Powerpak Xtreme NT120R Backup Battery $51
The extras that you can’t ignore
I keep a wide web belt under the holster just in case I’m caught out wearing a thin dress-up belt. The belt fits neatly below the magazine holder. The extra cut-outs in the case can hold a lighter, more tools, ear plugs, and any other gizmos. There are battery cut outs for various sizes, too. I sometimes include a pair of Mechanix gloves. They’re great shooting gloves and provide solid protection without sacrificing too much control.
Find the right case
The case itself is a Seahorse. I’m a huge proponent of waterproof cases. Seahorse makes a solid line that can stand up to daily use and abuse. They’re rock solid cases and they’re very competitively priced While my main objective was to get a case that was substantial enough to actually use, I needed one that looked rather innocuous. Most of the available laptop cases were a bit thin, but this one isn’t. It is a SE-710. The compact design makes it look more like a briefcase. It also fits inside a large messenger bag.

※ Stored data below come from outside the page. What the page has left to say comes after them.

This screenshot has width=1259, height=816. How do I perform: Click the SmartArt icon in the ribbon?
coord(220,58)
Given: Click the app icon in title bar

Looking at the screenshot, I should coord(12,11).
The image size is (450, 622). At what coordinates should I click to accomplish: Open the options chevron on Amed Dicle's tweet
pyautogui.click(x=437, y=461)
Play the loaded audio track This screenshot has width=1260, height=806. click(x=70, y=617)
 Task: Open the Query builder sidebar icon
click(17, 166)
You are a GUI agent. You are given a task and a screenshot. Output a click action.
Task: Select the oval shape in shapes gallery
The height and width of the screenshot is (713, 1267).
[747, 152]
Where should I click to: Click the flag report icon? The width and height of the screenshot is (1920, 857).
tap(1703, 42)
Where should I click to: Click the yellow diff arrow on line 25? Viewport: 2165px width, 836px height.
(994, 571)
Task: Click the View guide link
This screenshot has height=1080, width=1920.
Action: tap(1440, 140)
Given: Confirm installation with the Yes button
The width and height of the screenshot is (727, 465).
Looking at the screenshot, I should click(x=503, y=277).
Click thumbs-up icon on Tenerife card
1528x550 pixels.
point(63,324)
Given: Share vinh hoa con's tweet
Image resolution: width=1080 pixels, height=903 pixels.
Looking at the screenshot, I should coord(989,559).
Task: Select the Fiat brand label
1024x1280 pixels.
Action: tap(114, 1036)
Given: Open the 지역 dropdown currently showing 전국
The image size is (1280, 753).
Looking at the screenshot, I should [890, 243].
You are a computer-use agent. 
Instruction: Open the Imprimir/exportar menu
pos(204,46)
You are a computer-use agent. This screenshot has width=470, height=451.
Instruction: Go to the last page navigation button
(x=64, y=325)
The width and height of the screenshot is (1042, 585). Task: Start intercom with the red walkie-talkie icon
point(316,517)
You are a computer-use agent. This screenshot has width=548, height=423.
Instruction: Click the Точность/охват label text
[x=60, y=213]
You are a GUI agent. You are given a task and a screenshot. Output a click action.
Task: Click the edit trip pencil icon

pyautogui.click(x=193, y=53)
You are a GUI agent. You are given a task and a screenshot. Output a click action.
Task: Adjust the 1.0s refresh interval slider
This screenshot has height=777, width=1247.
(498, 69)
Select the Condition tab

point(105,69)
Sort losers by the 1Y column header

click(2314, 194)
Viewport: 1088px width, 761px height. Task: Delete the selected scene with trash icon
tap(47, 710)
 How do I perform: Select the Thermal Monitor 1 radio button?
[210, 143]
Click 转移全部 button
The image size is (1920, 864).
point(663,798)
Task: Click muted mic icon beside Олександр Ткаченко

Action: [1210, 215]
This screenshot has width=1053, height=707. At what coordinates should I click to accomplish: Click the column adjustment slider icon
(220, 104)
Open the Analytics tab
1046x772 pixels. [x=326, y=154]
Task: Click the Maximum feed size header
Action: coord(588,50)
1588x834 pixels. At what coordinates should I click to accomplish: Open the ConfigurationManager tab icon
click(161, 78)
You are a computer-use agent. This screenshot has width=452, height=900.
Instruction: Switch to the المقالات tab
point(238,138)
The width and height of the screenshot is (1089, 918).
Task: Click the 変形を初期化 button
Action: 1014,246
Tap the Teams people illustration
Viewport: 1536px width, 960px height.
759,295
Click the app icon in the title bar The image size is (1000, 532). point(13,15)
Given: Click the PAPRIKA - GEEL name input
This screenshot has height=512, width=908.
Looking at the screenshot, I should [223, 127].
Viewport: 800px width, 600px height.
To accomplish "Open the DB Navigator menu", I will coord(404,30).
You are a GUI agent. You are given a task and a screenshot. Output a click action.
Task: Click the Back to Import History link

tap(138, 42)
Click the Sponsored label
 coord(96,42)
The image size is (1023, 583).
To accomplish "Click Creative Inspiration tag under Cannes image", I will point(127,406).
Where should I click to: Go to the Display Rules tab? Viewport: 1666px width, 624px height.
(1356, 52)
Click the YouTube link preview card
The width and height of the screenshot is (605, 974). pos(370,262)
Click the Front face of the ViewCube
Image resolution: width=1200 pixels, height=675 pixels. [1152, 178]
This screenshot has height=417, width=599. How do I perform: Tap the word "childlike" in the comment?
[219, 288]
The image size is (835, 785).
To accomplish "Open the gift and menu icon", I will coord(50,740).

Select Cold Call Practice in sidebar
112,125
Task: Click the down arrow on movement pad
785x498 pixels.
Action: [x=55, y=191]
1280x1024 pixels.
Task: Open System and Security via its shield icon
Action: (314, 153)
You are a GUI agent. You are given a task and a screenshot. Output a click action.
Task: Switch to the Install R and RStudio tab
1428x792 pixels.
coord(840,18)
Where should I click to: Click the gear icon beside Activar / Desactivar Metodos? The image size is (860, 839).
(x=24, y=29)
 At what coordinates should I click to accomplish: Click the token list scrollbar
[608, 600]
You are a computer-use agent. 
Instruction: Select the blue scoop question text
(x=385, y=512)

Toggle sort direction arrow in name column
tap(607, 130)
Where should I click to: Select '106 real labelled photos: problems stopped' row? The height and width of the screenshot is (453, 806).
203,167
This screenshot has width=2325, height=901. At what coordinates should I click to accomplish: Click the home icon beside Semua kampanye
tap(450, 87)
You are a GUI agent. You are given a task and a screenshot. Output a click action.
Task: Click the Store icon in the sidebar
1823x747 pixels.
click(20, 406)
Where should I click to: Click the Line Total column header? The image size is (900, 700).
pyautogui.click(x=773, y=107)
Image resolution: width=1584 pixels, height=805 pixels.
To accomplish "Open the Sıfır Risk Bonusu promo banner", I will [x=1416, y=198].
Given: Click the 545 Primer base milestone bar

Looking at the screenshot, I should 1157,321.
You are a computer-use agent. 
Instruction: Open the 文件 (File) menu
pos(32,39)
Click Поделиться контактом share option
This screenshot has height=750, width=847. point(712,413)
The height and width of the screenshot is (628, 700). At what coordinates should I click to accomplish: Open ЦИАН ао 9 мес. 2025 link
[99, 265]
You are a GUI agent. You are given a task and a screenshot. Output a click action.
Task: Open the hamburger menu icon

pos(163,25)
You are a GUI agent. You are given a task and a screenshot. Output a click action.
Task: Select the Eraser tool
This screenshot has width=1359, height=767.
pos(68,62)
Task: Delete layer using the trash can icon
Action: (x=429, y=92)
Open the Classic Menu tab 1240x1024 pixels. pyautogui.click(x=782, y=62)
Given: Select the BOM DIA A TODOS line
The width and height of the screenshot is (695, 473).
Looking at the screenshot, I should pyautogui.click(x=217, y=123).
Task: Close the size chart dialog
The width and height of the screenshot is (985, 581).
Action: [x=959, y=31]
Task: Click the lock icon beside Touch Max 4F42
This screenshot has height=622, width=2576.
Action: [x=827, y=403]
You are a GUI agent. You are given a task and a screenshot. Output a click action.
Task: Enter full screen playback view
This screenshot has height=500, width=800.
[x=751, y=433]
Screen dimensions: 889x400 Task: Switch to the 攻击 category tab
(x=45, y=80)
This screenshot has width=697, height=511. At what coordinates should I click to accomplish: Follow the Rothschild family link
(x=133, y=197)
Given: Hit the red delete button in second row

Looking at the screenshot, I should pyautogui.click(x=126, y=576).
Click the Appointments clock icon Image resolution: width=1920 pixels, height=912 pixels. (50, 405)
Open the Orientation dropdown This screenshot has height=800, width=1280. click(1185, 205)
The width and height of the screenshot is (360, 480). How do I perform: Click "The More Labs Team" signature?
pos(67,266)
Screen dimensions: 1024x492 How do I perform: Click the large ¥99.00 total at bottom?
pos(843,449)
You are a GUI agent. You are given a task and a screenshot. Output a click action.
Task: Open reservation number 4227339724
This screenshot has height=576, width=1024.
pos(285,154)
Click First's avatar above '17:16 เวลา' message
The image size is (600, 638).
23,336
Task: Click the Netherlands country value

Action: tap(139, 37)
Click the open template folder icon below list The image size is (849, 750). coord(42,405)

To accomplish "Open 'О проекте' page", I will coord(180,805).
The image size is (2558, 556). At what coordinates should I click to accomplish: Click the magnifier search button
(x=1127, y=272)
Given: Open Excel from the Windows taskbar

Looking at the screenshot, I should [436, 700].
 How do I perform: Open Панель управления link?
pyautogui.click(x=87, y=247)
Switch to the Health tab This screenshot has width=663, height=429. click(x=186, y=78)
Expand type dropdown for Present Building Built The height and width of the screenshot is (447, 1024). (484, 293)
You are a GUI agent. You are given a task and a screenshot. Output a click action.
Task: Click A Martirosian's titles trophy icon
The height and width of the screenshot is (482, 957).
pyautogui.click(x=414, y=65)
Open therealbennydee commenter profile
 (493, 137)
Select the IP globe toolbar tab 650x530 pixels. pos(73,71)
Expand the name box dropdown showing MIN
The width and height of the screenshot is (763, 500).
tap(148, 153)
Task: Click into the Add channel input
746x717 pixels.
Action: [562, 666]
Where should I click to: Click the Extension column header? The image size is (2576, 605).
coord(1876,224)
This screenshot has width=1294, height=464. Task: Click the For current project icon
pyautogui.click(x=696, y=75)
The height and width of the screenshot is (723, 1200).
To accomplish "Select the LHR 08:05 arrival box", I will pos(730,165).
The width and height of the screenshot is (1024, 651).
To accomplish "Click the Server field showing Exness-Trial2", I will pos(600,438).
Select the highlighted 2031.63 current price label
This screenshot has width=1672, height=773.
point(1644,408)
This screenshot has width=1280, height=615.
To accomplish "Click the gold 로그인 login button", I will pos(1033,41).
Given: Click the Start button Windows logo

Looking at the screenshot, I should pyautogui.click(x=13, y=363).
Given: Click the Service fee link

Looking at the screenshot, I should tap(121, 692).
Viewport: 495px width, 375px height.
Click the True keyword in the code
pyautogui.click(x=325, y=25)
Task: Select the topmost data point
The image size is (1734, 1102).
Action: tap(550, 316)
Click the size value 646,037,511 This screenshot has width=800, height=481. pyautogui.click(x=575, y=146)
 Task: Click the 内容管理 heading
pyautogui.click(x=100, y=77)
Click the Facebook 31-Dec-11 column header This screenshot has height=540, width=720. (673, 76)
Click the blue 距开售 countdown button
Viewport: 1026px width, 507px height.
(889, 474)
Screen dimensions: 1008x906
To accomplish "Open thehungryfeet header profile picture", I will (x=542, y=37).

The case is easy to obfuscate, which means you can carry all of this gear without looking like you’re headed off to war.
Read a full review of the case here:Seahorse Cases.
Seahorse SE-710 $45
Cutting the foam
And once you pick your case, I’d suggest you look to MyCaseBuilder.com for the foam. They have the most user-friendly software that allows you to build a custom case, just like this one. They even have a photo transfer tool that allows you to take a picture of a holster, or anything, and input some basic measurements to achieve really custom shapes. I used it for the holster on this one. The mag cut outs were already programed in, as was the gun. I added extra space around the sights, to accommodate taking it in and out. The rest of the cuts are simple geometric shapes. You determine placement, and depth. I really pushed the limits with this design and tried to get as much into one case as I reasonably could. I’m not worrying about anything in the case breaking, so I trimmed the padding down to a bare minimum.
Read a complete review of MyCaseBuilder.com here:MyCaseBuilder.com.
Everything you need, organized
All told, prepping requires a significant investment. Yet consider what you’re investing in. I take this case with me now. If I’m on the road, so is the case. It is subtle and unobtrusive. It is easy to hide in a car, even easier to hide in a car’s trunk. And if I ever get into a situation when I’m away from home, I’d stand a much better chance of getting back in one piece.
What’s in your EDC arsenal? What’s missing from mine?